A couple of years ago, Flint, Michigan was put into this kind of receivership. One of the manager's acts was to end the contract the city had to obtain its water supply from Detroit. He thought it would be cheaper to draw the water from the local river. The Flint river water wasn't properly treated and it corroded the pipes. Now the children who drank city water have lead poisoning and the water delivery system is going to need replacement because of the exposure of the lead joints in the pipes. Despite warnings from the EPA, environmentalists and a Flint pediatrician that lead levels in the water and in the blood of local children had tripled since the switch in water supplies, the governor and state environmental protection agency said the water was safe.
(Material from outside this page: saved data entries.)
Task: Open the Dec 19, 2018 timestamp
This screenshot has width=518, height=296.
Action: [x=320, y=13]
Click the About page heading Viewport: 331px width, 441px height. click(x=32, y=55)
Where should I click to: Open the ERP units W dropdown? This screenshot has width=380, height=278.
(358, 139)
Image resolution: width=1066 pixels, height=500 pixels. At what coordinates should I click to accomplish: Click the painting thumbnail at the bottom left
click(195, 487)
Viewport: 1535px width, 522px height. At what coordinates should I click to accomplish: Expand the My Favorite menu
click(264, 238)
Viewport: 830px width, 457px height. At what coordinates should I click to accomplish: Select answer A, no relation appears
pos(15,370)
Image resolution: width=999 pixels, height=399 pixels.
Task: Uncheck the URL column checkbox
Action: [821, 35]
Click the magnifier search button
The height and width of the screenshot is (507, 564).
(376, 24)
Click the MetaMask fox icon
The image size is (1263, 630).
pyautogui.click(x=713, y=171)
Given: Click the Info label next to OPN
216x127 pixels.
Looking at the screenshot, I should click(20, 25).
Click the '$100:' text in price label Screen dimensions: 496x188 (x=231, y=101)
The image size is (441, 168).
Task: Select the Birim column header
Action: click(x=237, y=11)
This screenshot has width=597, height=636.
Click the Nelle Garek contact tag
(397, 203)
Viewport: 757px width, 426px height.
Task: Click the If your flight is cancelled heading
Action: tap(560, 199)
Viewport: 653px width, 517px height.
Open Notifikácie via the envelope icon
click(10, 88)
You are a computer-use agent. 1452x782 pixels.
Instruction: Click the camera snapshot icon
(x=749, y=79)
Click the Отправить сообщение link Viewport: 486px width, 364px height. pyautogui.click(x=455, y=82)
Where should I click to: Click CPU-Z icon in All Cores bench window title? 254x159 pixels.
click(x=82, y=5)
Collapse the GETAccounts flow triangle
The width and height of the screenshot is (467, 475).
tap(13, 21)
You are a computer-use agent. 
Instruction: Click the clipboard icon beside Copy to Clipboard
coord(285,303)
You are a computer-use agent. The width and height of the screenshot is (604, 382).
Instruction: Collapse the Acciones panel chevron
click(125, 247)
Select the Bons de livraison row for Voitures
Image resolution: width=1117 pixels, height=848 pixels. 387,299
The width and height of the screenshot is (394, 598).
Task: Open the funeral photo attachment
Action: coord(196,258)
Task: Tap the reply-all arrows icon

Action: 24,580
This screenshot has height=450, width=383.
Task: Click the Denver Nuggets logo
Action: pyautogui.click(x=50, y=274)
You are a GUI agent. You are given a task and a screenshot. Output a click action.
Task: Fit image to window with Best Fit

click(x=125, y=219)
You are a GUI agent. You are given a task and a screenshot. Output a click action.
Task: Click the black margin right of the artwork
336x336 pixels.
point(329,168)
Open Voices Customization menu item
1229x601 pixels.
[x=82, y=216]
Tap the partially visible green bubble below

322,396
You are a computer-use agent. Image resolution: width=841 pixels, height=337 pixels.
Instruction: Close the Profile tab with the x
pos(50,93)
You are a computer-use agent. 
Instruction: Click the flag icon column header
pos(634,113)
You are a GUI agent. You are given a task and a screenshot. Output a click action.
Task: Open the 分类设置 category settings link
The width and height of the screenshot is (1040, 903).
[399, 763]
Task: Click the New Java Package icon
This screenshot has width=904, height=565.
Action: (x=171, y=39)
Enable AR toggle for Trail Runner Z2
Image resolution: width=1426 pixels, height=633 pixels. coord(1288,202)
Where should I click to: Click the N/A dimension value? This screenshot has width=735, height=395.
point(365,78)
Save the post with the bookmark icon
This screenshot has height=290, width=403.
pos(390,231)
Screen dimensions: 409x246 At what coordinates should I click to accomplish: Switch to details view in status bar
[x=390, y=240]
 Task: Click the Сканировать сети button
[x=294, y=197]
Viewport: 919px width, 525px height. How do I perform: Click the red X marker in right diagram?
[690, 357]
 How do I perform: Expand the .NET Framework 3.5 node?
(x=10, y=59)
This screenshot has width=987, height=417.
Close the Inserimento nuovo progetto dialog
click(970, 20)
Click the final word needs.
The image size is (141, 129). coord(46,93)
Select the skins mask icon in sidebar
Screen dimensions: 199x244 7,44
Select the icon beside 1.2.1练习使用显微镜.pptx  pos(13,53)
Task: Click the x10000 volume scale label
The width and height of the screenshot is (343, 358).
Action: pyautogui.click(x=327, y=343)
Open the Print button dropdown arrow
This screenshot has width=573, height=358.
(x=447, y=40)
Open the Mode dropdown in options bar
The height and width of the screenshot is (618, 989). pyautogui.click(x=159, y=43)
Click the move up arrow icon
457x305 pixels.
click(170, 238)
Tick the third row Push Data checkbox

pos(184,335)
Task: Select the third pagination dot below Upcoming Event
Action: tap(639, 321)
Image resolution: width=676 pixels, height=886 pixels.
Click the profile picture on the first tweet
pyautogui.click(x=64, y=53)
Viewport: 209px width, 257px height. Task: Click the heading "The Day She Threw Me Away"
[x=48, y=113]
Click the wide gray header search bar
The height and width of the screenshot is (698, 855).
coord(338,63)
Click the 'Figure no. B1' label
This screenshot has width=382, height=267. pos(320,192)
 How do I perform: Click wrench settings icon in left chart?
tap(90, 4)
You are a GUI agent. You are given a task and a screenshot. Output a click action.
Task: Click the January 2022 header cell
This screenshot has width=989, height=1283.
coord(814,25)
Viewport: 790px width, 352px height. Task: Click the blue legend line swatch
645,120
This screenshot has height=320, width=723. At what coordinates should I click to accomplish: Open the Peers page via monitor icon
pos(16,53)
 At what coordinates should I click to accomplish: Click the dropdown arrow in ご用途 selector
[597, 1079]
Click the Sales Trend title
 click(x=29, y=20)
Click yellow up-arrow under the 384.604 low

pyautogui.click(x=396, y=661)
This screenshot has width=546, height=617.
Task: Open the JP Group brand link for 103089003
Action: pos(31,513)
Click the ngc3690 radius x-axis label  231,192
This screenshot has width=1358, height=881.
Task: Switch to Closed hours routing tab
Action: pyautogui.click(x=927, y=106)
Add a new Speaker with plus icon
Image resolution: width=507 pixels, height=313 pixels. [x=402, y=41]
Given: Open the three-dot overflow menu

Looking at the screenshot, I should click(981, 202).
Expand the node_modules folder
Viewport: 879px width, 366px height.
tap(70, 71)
Need I say that the governor and most of the state legislators are white Republicans, while the populations of the towns and cities whose elected leaders have been deprived of power to govern are poor, black and vote Democratic.

12/23/15, 12:52 PM

Robert Mathiesen said...
I, too, remember the rise and fall of the Black Panthers, and also the Symbionese Liberation Army. My take on these things is about the same as the one Deborah Bender (Unknown) expressed above. The early Black Panthers were carrying out their program of empowering the Black population of Oakland and the nearby cities in an extremely effective and responsible way, and if they had been able to continue their work for a half-century or so, there would probably have arisen a Black "state-within-a-state" in the SF Bay Area, able to hold its own against any attempt by local or state government to resatore the status quo. They were a very, very impressive movement in the beginning. And yes, "police assassinations" is the right term for the killing of their best leaders. Their later history is far more dismal, and I have often wondered whether the last leaders of the movement were simply nuts, or had been surreptitiously poisoned in ways that left them alive and seemingly functional, but too paranoid to hold the movement together. Either is possible and gives a reasonable explanation for what happened.

As for the SLA, yes, it makes the most sense as a sort of "false flag" operation carried out by dupes who were set up by covert operators so as to further discredit the left side of the political spectrum.

If so, it's nearly even money whether the covert operators would have been set up by the Federal government under President Nixon, or instead by the men behind the scenes under the State Governor of the time (Ronald Regam). Regan had -- IMHO, of course -- become by that time basically a meat-puppet whose strings were pulled by his closest adviors. One or two of these advisors made Richard Nixon look like a model of rational benevolence and charity by comparison. I slightly incline towards blaming Regan's circle of advisors rather than Nixon's.

12/23/15, 3:36 PM

Olivier said...
@Donald Hargraves Finally some skepticism. Good for you, man!

12/23/15, 6:44 PM

Shane W said...
Wow Deborah,
that's not what I had in mind at all when I mentioned "fascism", I was thinking of fascism specifically as JMG described it in his post on how it could happen here/Fred Halliot--I was thinking of fascism as totalitarianism of the center, or populist totalitarianism. That is not what you described in Mich. at all.